Turning Brickell condos into a rental cash source tricky
Written by Camila Cepero on September 13, 2016
For years, local and international investors have been turning to Brickell condos as a safe place to put their money and make a profit by renting units. But the exact process of turning a condo from an empty space into a source of revenue includes a number of factors, each of which can be dealt with uniquely based on personal preference.
“The first thing you need to look at is what your condo documents allow,” said William G. Hardin, director of Florida International University’s Tibor & Sheila Hollo School of Real Estate.
“Typically we assume that all units can be rented, but in certain high-end buildings, rentals are not okay.”
Still in others, he said, while renting is allowed, tenants would have to be approved.
“Basically the first thing is [to find out if] there are limitations in the building where the unit is located,” Dr. Hardin said. “You need to review the documents and bylaws of the homeowner association.”
“The second thing is figuring out how much involvement you want to have. Do you want to manage or do you want to offload that to someone else?”
Renters need to decide whether they want to be directly involved in the leasing process or whether they want to get an agent or broker involved, he said.
“If there’s a broker involved, fees are typically one month’s rent on a 12-month lease. That’s typical commission, so there is a fee or cost associated.

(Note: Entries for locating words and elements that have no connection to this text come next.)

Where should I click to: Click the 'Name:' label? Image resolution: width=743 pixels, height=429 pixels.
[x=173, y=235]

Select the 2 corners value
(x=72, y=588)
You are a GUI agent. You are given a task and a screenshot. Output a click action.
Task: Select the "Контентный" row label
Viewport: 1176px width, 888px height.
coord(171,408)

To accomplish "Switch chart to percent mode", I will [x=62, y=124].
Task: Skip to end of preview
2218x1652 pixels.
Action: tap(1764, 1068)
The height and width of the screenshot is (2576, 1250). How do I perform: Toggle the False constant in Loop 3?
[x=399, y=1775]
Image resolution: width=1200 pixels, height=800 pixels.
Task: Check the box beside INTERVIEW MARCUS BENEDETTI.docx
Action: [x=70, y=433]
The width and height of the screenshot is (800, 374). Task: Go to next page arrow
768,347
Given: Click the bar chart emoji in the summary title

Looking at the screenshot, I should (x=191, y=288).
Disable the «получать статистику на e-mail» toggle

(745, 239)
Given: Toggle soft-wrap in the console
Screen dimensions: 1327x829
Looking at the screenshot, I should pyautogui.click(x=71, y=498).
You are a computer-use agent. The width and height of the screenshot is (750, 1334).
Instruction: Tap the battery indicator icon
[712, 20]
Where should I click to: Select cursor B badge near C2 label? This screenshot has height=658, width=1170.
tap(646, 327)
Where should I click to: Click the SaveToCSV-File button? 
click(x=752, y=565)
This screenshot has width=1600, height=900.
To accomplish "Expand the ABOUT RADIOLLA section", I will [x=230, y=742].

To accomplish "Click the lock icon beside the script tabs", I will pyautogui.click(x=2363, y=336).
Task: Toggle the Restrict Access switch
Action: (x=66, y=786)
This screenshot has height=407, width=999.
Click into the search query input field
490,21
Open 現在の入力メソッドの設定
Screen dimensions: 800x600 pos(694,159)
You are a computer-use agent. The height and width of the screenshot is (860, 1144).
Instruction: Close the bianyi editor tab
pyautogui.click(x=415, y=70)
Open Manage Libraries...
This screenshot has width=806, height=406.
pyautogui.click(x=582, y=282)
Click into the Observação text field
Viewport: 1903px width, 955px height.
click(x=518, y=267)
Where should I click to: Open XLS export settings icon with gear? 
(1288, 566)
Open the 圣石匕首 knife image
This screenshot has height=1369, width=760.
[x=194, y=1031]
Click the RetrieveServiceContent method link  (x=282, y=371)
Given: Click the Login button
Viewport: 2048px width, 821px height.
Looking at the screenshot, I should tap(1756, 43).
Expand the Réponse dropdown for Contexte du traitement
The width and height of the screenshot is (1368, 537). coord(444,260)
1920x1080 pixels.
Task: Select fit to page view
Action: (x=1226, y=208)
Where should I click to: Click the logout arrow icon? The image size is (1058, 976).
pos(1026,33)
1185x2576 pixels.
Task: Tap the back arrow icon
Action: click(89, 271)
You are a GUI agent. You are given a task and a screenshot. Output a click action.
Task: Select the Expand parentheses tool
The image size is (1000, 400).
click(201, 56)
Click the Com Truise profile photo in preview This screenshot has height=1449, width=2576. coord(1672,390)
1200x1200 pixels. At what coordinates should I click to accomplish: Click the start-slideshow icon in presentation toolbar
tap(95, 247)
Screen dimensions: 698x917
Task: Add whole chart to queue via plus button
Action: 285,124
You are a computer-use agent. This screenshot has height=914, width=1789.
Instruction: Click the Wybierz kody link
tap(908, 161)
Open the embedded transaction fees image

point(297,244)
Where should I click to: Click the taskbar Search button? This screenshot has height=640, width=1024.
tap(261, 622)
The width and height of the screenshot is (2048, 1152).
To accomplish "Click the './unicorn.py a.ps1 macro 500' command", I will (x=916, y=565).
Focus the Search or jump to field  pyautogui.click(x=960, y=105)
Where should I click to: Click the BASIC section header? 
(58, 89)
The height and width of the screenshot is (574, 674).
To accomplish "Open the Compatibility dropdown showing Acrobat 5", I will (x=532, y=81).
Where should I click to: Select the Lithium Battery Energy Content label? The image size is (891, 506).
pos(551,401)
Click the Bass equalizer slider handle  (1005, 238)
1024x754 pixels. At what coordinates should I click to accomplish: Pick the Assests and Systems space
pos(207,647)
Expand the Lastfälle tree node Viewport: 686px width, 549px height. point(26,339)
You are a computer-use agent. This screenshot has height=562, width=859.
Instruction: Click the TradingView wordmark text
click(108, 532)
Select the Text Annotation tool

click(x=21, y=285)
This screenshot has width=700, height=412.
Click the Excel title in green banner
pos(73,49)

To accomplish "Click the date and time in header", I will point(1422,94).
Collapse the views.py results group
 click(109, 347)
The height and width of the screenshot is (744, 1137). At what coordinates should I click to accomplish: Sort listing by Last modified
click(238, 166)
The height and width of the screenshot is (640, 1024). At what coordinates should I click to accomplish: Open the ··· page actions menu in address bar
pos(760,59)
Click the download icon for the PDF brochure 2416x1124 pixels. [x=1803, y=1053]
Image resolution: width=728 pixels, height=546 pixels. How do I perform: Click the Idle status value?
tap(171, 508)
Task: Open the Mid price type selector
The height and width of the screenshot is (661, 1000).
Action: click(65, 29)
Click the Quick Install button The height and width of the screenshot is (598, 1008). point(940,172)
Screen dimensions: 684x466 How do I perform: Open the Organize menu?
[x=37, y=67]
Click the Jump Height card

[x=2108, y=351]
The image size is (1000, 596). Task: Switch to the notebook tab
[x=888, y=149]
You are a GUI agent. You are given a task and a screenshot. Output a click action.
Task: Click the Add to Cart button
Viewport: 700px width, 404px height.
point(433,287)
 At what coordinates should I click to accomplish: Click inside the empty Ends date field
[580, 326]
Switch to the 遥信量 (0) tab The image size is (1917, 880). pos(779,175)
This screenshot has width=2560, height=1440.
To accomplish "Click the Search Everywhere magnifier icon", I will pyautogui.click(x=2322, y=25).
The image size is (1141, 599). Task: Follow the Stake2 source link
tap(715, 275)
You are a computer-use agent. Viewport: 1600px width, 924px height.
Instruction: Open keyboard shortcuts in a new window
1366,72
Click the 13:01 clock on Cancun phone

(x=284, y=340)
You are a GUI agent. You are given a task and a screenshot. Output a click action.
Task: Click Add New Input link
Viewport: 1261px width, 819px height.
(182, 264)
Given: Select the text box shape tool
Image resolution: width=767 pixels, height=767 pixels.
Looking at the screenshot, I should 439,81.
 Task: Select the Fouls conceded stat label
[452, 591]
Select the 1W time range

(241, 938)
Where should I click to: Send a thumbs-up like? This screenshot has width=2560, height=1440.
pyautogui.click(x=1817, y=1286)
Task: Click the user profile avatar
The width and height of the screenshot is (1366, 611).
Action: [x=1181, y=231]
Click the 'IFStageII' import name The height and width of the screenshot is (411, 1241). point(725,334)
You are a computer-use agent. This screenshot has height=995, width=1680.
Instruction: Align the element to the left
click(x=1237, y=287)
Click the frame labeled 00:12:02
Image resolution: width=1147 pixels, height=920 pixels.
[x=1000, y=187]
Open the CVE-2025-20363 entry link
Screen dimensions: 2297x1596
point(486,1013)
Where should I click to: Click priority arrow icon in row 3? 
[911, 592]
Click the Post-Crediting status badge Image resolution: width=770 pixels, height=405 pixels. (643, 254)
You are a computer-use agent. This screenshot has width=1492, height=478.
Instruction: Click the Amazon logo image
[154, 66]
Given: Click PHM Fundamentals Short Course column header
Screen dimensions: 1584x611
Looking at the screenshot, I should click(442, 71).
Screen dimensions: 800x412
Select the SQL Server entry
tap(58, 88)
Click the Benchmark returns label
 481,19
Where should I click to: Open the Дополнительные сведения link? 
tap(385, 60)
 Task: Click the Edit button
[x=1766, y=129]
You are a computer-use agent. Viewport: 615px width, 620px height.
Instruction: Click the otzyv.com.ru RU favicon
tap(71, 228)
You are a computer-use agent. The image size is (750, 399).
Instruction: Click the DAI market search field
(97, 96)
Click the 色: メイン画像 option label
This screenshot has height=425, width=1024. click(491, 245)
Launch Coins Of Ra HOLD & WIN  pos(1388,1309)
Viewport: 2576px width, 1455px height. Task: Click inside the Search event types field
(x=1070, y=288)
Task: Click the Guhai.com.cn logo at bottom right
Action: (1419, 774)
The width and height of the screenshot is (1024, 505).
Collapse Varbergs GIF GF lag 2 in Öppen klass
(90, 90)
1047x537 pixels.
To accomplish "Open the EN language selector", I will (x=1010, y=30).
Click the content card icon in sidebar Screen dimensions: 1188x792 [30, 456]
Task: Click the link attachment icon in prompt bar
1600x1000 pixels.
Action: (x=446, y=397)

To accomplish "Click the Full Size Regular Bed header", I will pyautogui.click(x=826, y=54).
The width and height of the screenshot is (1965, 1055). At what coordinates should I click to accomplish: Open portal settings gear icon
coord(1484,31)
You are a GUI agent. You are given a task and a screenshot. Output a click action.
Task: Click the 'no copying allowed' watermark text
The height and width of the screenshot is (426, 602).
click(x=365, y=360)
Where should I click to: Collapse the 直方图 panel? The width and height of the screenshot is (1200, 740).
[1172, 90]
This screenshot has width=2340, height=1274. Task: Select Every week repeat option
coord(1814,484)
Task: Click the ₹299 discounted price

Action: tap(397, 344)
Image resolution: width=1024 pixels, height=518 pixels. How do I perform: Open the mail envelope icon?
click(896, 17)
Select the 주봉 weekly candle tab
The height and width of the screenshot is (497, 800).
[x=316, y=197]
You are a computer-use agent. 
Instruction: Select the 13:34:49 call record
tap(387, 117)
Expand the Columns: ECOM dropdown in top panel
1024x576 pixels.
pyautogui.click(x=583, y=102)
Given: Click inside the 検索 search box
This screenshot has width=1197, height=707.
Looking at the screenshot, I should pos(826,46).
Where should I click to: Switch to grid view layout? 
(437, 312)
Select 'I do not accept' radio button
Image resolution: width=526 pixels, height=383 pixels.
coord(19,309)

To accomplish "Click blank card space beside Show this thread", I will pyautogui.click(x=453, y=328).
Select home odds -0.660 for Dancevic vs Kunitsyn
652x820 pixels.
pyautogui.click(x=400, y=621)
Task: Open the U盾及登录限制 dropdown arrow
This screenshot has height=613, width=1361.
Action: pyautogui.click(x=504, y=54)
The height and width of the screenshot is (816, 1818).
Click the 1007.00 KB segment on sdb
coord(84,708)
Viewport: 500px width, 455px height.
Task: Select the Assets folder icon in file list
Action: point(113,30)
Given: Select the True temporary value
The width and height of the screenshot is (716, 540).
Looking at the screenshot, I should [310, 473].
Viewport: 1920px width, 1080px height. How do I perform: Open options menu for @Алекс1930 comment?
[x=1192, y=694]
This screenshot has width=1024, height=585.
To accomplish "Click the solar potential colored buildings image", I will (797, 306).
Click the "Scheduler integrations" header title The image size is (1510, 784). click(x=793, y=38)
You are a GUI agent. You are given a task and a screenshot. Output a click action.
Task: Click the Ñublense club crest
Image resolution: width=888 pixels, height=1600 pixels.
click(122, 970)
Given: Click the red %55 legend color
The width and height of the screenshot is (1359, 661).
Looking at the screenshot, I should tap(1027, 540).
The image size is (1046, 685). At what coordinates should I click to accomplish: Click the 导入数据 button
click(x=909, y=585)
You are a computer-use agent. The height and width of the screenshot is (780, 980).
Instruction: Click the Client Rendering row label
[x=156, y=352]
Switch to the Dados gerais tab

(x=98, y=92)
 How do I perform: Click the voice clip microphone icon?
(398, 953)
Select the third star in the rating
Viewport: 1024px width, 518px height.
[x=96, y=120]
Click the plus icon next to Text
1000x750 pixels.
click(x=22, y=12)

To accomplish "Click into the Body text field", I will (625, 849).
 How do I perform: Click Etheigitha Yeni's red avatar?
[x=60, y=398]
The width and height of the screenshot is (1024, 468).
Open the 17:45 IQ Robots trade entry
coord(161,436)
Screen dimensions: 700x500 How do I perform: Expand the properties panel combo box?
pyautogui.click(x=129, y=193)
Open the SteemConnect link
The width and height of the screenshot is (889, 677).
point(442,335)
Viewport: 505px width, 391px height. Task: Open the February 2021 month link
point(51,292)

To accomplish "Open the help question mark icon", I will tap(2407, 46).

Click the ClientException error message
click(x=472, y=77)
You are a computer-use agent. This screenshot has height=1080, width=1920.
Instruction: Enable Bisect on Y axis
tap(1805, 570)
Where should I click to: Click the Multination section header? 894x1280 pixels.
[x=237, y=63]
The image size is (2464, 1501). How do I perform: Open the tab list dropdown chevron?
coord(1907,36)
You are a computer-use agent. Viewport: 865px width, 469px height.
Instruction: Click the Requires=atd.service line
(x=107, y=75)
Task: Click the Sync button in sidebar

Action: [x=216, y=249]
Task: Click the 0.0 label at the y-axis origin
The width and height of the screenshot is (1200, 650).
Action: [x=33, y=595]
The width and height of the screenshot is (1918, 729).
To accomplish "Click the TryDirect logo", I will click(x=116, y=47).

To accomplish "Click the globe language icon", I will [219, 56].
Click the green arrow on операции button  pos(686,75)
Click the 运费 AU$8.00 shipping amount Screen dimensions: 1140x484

Of course, [renters] can delegate to an agent more or less of the activity… Of course, all those activities reduce the net cash flow that you get from the rental.”
Sometimes, however, the location of the owners plays a big role when deciding whether to self-manage.
“It’s pretty hard to do all of these activities if you don’t live in Miami because you’re competing with people who can make a quick decision, who are available,” Dr. Hardin said. “So if you’re in a different country then it’s harder to lease or manage an asset. That’s just the way it is.”
“Then, of course, you have to determine what the market rent is, which is relatively straightforward. If you went into any building you can pull asking rents, then the MLS database, then that can give you an idea of what you can truly rent for.”
According to the residential president of the Miami Association of Realtors, Carlos Gutierrez, costs such as the mortgage, association fees, taxes and possible additional insurance need to be taken into account.
Additionally, renters “have to make sure the association allows [rentals].”
“Sometime they allow one per year, sometime every three months… The most lucrative is one per month… With short-term rentals you can charge the most but they are the most work in terms of managing, cleaning and getting it ready to put back on the market.”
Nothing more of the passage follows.